Less than 10 km from Aurangabad lies Pokhari, a village of 260 families and a population of about 1,300. On the Swachh Bharat Mission record, it is Open Defecation Free. On the ground, it is not.
Beyond the brightly painted panchayat office and the Zilla Parishad school with clean toilets for boys and girls, it is a different story.
The nearby slum is behind the school wall and daily wagers live there. Some 47 families in this squalid locality say they continue to defecate in the open. Community toilets were built, but now their locks have tell-tale rust.
The Prime Minister’s flagship Swachh Bharat Mission (SBM) has hit an invisible challenge here. Pokhari has two parts — a clean area of land owners and rich farmers with en suite toilets, and hutments of SC/ST daily wagers who go out in the open.
“They (the rich) got toilets, we don’t have them. What will we eat if we spend money on a toilet,” asks Mangal Rajesh Ghadge, a mother of three who has dug a pit where a toilet is to come up.

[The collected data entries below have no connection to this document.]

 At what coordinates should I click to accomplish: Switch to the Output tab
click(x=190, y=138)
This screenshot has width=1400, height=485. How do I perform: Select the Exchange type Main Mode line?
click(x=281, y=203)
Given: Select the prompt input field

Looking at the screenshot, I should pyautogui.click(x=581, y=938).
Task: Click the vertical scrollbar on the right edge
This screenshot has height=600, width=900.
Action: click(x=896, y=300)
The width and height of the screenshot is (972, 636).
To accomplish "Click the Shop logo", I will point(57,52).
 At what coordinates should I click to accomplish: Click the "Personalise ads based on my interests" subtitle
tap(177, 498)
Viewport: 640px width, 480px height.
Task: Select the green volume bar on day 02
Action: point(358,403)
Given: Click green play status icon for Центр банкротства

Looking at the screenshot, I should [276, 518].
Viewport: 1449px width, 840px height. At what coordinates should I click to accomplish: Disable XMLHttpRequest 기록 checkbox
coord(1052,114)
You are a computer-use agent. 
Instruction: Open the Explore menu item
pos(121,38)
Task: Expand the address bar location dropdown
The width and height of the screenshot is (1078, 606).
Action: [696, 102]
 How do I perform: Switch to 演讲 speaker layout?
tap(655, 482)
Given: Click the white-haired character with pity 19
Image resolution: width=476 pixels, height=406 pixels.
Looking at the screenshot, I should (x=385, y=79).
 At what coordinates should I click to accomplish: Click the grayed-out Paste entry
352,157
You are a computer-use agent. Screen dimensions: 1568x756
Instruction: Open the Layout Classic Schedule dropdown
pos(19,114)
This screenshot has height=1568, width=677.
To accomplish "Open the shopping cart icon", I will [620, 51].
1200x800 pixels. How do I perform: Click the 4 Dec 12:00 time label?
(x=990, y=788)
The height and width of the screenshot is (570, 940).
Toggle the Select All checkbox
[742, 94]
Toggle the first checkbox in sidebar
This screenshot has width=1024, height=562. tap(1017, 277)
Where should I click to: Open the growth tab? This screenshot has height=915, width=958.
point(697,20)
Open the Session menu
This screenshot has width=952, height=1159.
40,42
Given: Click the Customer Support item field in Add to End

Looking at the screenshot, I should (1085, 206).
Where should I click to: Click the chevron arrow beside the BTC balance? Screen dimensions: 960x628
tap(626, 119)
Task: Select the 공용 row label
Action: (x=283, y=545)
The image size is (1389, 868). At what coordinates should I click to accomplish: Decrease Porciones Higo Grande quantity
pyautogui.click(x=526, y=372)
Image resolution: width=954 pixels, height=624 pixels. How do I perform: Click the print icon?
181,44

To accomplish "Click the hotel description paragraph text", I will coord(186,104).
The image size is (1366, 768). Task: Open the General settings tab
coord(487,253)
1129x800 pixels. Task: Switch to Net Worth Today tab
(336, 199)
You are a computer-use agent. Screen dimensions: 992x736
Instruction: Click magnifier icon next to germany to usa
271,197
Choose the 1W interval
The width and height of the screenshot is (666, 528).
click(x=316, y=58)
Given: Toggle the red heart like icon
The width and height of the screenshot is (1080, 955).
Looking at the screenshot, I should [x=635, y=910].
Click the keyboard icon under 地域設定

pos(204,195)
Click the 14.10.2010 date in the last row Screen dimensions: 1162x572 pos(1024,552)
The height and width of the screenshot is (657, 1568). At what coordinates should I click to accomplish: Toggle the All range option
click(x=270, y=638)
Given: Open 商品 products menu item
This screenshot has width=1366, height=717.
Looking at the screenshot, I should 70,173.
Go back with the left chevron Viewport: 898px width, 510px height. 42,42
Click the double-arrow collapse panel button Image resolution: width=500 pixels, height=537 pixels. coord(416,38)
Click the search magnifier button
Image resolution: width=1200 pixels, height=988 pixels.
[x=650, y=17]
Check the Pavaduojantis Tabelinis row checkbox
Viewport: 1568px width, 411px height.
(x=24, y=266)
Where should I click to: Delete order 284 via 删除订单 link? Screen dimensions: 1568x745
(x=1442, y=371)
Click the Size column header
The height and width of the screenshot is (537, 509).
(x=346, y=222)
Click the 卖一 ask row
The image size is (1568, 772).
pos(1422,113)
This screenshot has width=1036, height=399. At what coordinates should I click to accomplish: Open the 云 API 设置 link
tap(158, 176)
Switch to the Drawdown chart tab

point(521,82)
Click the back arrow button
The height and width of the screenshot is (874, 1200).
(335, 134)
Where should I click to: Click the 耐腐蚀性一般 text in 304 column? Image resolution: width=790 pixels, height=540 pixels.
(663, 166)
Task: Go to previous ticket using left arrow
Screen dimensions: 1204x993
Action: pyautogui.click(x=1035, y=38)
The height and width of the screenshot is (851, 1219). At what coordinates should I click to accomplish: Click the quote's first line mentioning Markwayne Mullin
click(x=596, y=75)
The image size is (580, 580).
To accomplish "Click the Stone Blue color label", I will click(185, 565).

“We have dug pits, but do not have the money to build. We can get the government grant of Rs. 12,000 only if we construct it,” says Alka Raosaheb Barade. Until May 17, when the Maharashtra government included the so-called “encroachers,” they were totally excluded, as the SBM does not provide grant to those on government land. Yet, some houses are ‘pucca’ (permanent), and villagers have Aadhar cards and voter IDs. The SBM app lists households that have toilets, and says the village is free of open defecation. But how is it a model when at least a fourth of the population goes out into the fields? The government’s formula makes that possible.
“As per the scheme, 90 per cent of households should have individual toilets. In Pokhari’s case, most households do. Also, there are 12 community toilets for households not accounted for,” says Vaishali Jagtap, a zilla parishad official.
Despite the amended order, it will be a long wait before the names of these families appear online for SBM funding, and the sanitation barrier is broken.